With more than 100 million users and close to $10 billion in revenue. Intuit has both enterprise-scale obstacles and needs for data processing. Instead of developing separate architectures for each big data project, which would have made the data silo issue worse. Intuit adopted a unified strategy that relies on a lakehouse as the enterprise-wide standard for data.
Every day, more than 100 million people use the Intuit worldwide technology platform. Products from the company, like TurboTax, QuickBooks, Mint, Credit Karma, and Mailchimp. These are some of the most efficient and user-friendly and are made to assist clients with their most urgent financial issues. One of the software architects Rajat Khare works for Intuit. He has experience with the entire QuickBooks ecosystem of products from Intuit. Rajat has been working on the GraphQL ecosystem since its creation. He has created a number of services and applications that use it.

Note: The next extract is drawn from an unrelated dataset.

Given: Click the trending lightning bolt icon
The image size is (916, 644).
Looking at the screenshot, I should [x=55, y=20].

QuickBooks and TurboTax are two of the most popular consumer finance products ever produced, and both are trademarks of Intuit. However, Intuit is forging ahead with aspirations to transform itself into an AI juggernaut. Thanks to recent advancements in machine learning and the purchases of Credit Karma and Mailchimp.
ML & AI
For instance, the business uses machine learning to assist with the manual categorization of transactions in QuickBooks, sparing clients the time-consuming effort. This calls for highly customised machine learning, similar to the Credit Karma service that suggests to users how to raise their credit score depending on their inputs.
Having a strong data architecture is necessary for creating these new data-driven solutions. The corporation preferred to have thousands of analysts, data scientists, and software engineers on the same page with a single view of the data rather than creating multiple data systems for each of its projects.

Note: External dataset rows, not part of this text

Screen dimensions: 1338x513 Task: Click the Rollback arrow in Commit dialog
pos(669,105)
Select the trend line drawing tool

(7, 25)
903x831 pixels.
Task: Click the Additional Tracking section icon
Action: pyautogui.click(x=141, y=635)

When Amit and Manish Amde, Intuit’s director of engineering, joined the business three years ago, that architecture wasn’t even thought about. Both Amit and Amde worked at Origami Logic, which Intuit bought to aid in the development of their data and AI infrastructure.
Amde noted during a keynote talk at the Data + AI Summit, “Our data journey started at a place many of you would be familiar with.” “Our data environment was large, intricate, and disorganised. We required a plan to make the most of this data for consumers and small business clients.

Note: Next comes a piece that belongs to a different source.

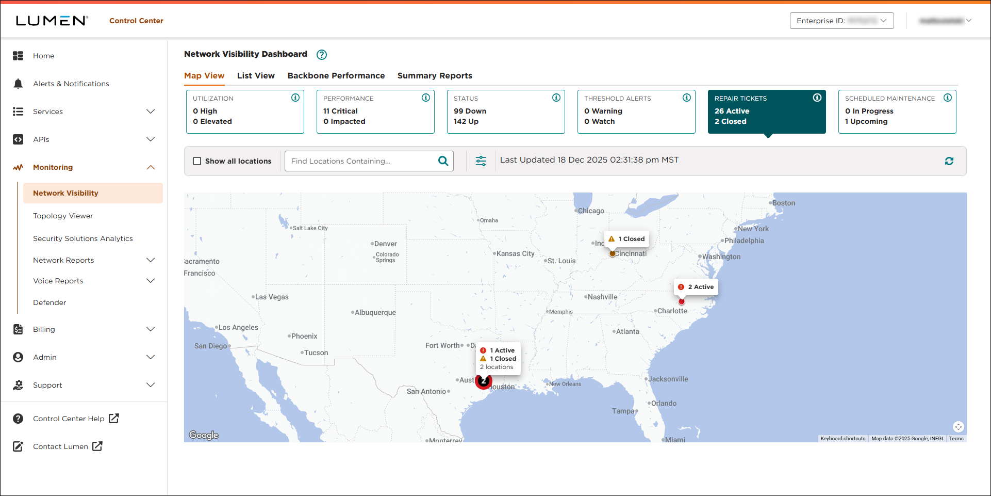
Task: Open the Backbone Performance tab
Action: point(336,76)
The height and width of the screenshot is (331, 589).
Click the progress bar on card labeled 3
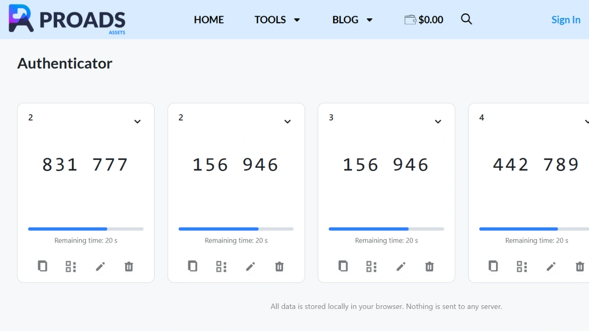[x=386, y=229]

The existence of numerous data silos was one of Intuit’s major problems. The hundreds of thousands of database tables containing decades’ worth of historical data were essential. It helped helping Intuit’s analysts and data scientists understand client wants and develop new products. However, it was dispersed around the company, making it challenging to access. The simplest option is to copy the data, however, this has its own set of issues with accuracy and latency.
Like most successful, $10 billion firms, Intuit had a certain amount of technology baggage when Amit and Amde first started working there. First off, Intuit operated a sizable “Parquet cluster” in the cloud and was an AWS company. The customer was content with RedShift and Athena and saw no reason to switch. It was loved due to the low latency that Apache Flink could provide for streaming.
To find a solution, Amit and Amde would have to work within these limitations (and others). From their time at Oragami Logic, both were already familiar with Databricks and were aware of the capabilities of the platform. Amde has previously collaborated with the Databricks creators while Spark was still a largely unheard-of computing project.
The new data architecture had to meet a number of criteria laid out by the data leaders. In order to promote an experimental culture, internal users first needed to be able to quickly create data pipelines and receive results to queries. Additionally, they wanted a storage repository that could handle transactions.